Excerpt provided ->
********
Filed 5/20/26 Hoffman v. Fossa CA2/3 NOT TO BE PUBLISHED IN THE OFFICIAL REPORTS
California Rules of Court, rule 8.1115(a), prohibits courts and parties from citing or relying on opinions not certified for publication or ordered published, except as specified by rule 8.1115(b). This opinion has not been certified for publication or ordered published for purposes of rule 8.1115.
IN THE COURT OF APPEAL OF THE STATE OF CALIFORNIA
SECOND APPELLATE DISTRICT
DIVISION THREE
ISAIAH HOFFMAN, B347878
Plaintiff and Appellant, (Los Angeles County Super. Ct. No. 24STCV29811) v.
TRICIA FOSSA,
Defendant and Respondent.
APPEAL from a judgment of the Superior Court of Los Angeles County, Jon Takasugi, Judge. Reversed in part, affirmed in part, and remanded with directions. PLC Law Group, Na’shaun L. Neal, Peter L. Carr, and Lauren K. McRaae for Plaintiff and Appellant. Law Office of Cleidin Z. Atanous, Cleidin Z. Atanous; Bretoi, Lutz & Stele and Brian S. Dewey for Defendant and Respondent. ‗‗‗‗‗‗‗‗‗‗‗‗‗‗‗‗‗‗‗‗‗‗‗‗‗‗‗‗
Plaintiff and appellant Isaiah Hoffman filed a complaint against defendant and respondent Tricia Fossa on the final day of the two-year limitations period for his personal injury claim. A clerk of the trial court rejected the complaint the following day because of a mistake on an addendum to the complaint’s cover sheet. Hoffman refiled the complaint that same day and the clerk accepted it the next day. The trial court sustained demurrers to Hoffman’s original and amended complaints on the ground that the applicable limitations period had expired. We conclude the amended complaint sufficiently alleged that the statute of limitations was tolled pursuant to Code of Civil Procedure section 1010.6, subdivision (e)(4)(E) (section 1010.6(e)(4)(E)), and Hoffman filed the complaint within the limitations period as tolled.1 The trial court also sustained the demurrer to a bad faith insurance cause of action against Fossa, on independent grounds. Hoffman does not challenge this aspect of the trial court’s ruling on appeal. We reverse in part, affirm in part, and remand with instructions. FACTUAL AND PROCEDURAL BACKGROUND On November 12, 2022, Fossa’s car allegedly rear-ended Hoffman’s car on the 110 freeway. On November 12, 2024, Hoffman filed a complaint against Fossa, which asserted a cause of action of general negligence and alleged that Hoffman sustained injuries as a result of the car accident. Hoffman also
1 All undesignated statutory references are to the Code of Civil Procedure.
********
Data shown ->
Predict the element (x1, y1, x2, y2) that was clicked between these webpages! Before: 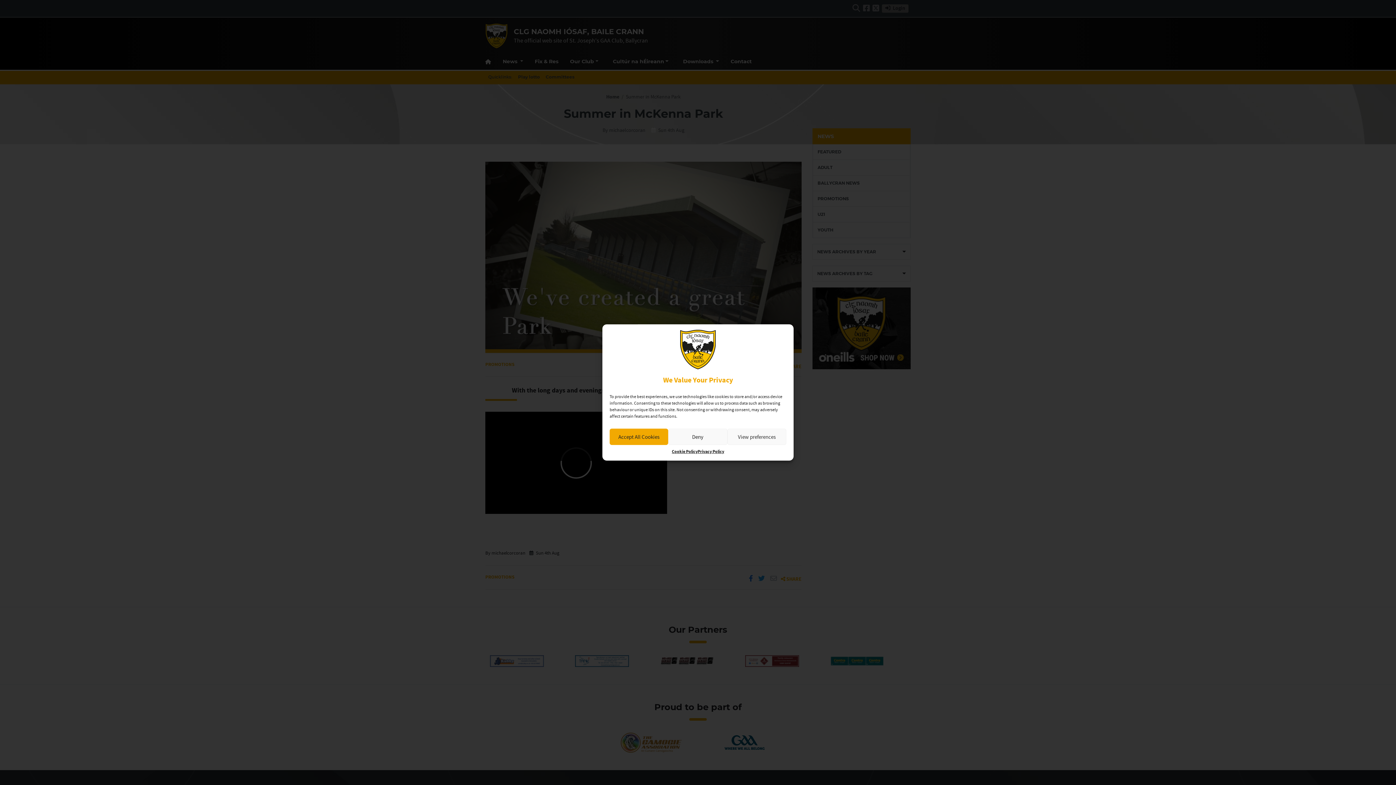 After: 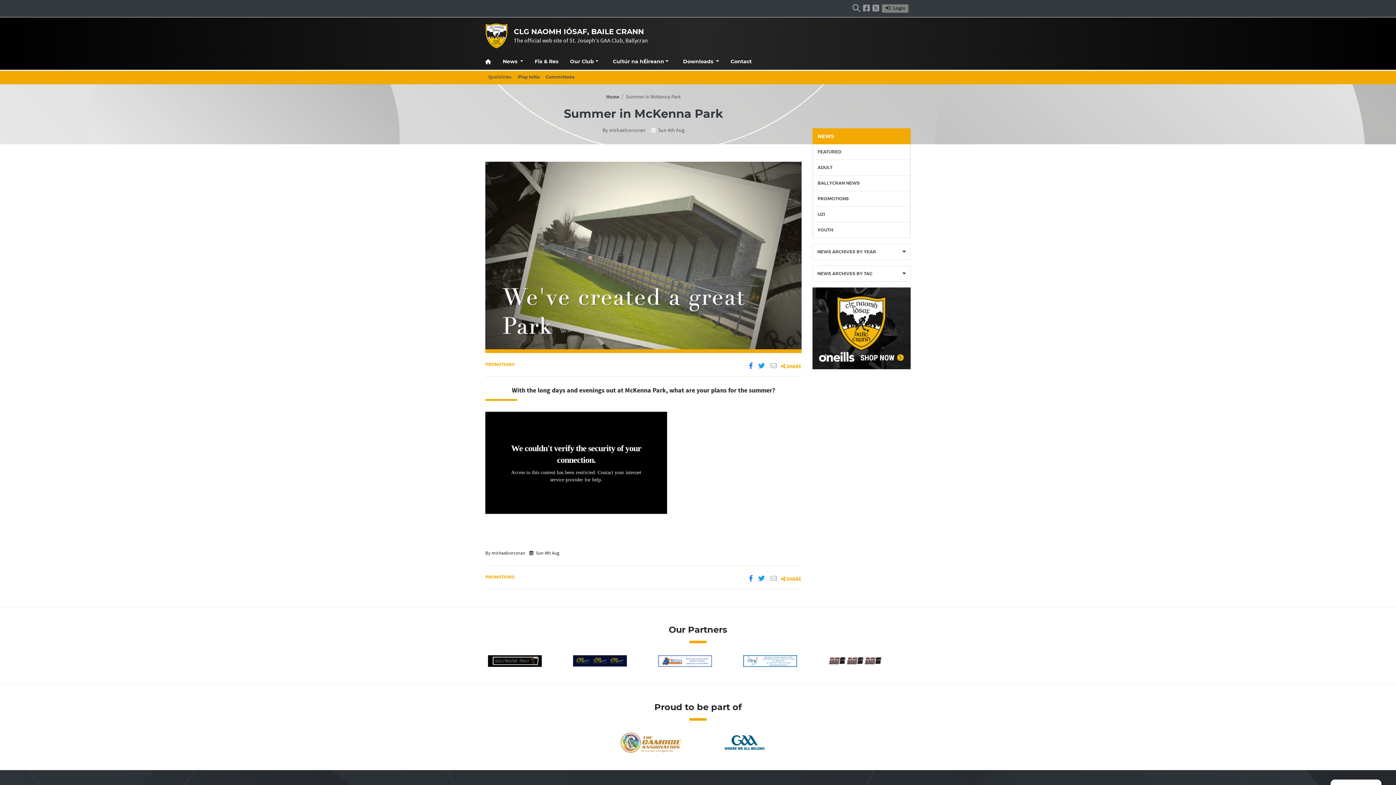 Action: label: Accept All Cookies bbox: (609, 428, 668, 445)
********
Written exercise -> In the court opinion above, rewrite the paragraph that begins "Plaintiff and appellant Isaiah Hoffman filed" and ends "remand with instructions." as a short bulleted list of its main facts.

Finished answer ->
- Hoffman filed a personal injury complaint against Fossa on the last day of the two-year limitations period.
- The next day, a trial court clerk rejected it because of a mistake on an addendum to the cover sheet.
- Hoffman refiled that same day, and the clerk accepted it the day after.
- The trial court sustained demurrers to the original and amended complaints because the limitations period had expired.
- The Court of Appeal concludes that the amended complaint sufficiently alleged tolling under Code of Civil Procedure section 1010.6(e)(4)(E). It also concludes that the complaint was filed within the tolled period.
- The trial court also sustained the demurrer to a bad faith insurance cause of action on independent grounds, and Hoffman does not challenge that ruling on appeal.
- Result: reversed in part, affirmed in part, and remanded with instructions.